Create instant caricatures with Let's Draw
by Alan Zisman
(c) 1997. First
appeared in Computer Player, February 1997.
Let's Draw, Microforum, Inc. 416-656-6406, http://www.microforum.com,
price ???
How many of you have had secret ambitions to be a
cartoonist-maybe filled
your high school notebook with sketches rather than class notes?
Okay. You can put your hands down now. Let's Draw,
from Toronto's Microforum,
may be what you've been waiting for all those years since high school.
This Windows (3.1 or 95) software lets everyone create
caricatures-whether
you've got any artistic talent or not. At it's most basic, it's sort of
the digitized version of Mr. Potato Head-pick a head, add a body, eyes,
ears, nose, mouth. Add in a background, a voice bubble, some text, and
you're ready to print out your cartoon, and pin it up on the fridge or
the office bulletin board. With over 120 face-shapes alone, a vast
number
of cartoons are possible just using the pre-fab picture elements.
Or use one of the 50 templates, and use your cartoon
for a fax cover,
calendar, greeting card, wrapping paper or more. You even get about 100
ready-made caricatures of famous people... but don't expect to be able
to use these to get a job as a political cartoonist for your daily
newspaper-aside
from Chretien, Mulroney, and Trudeau, the bulk are pop-culture figures,
ranging from W.C.Fields to Madonna. (If you're not good at recognizing
who's being spoofed, don't expect any help from the program... the
files
are identified only by number, even in the Clip-Art Reference Guide).

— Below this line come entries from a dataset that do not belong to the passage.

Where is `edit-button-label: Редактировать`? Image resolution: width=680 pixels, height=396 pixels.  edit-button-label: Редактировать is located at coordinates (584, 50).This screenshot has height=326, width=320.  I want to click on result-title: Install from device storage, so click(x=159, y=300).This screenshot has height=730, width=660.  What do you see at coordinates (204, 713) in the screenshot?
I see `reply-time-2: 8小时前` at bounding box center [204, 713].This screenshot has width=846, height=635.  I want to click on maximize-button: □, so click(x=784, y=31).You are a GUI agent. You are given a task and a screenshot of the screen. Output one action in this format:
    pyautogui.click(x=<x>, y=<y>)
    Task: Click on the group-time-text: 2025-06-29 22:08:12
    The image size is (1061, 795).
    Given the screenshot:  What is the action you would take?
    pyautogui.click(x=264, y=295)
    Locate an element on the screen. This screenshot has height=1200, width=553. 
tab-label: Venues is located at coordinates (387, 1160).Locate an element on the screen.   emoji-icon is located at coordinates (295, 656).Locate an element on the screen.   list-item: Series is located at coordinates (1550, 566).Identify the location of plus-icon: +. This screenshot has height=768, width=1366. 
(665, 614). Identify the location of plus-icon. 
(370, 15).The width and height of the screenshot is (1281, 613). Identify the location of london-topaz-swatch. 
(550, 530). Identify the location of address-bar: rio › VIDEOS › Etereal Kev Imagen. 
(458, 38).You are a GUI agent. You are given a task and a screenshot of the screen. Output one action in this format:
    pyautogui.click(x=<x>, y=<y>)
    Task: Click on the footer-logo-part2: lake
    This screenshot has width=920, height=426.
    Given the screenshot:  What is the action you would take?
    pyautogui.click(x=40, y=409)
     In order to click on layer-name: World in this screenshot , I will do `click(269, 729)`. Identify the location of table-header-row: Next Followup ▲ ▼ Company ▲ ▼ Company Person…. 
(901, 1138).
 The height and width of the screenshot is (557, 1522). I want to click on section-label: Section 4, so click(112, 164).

You can customize the pre-fab elements, distorting,
changing size or
colour as desired. As well, drawing tools are included, allowing you to
add your own features to the clipart, or to create a picture from
scratch.
The program is a vector-draw program, similar to the popular Corel
Draw-but
simultaneously less powerful and easier to use. Lines can imitate
charcoal
or felt-pen, for more realistic effects. Like better-known draw
programs,
you can work with freehand or bezier-lines, and zoom and rotate to your
heart's content. Image elements can be easily distorted, tapered, or
skewed...
and these effects can be applied to text as well as to the standard
artwork.
While the program, by default, saves files in its own format, artwork
can
be exported as standard BMP and WMF formats, so they can be used in
word
processor or desktop publishing files.
The program is a 16-bit Windows 3.1 application, but
it installs nicely
under Win 95 as well-even adding an uninstall option to the Win95
Control
Panel list. It can be set up to run from the CD disk or from your hard
drive, taking between five and 29 megs of drive space, depending on
options
selected.
Lets Draw is fun to use. Both novices and more
sophisticated artists
and computer users can quickly produce caricatures and other graphics.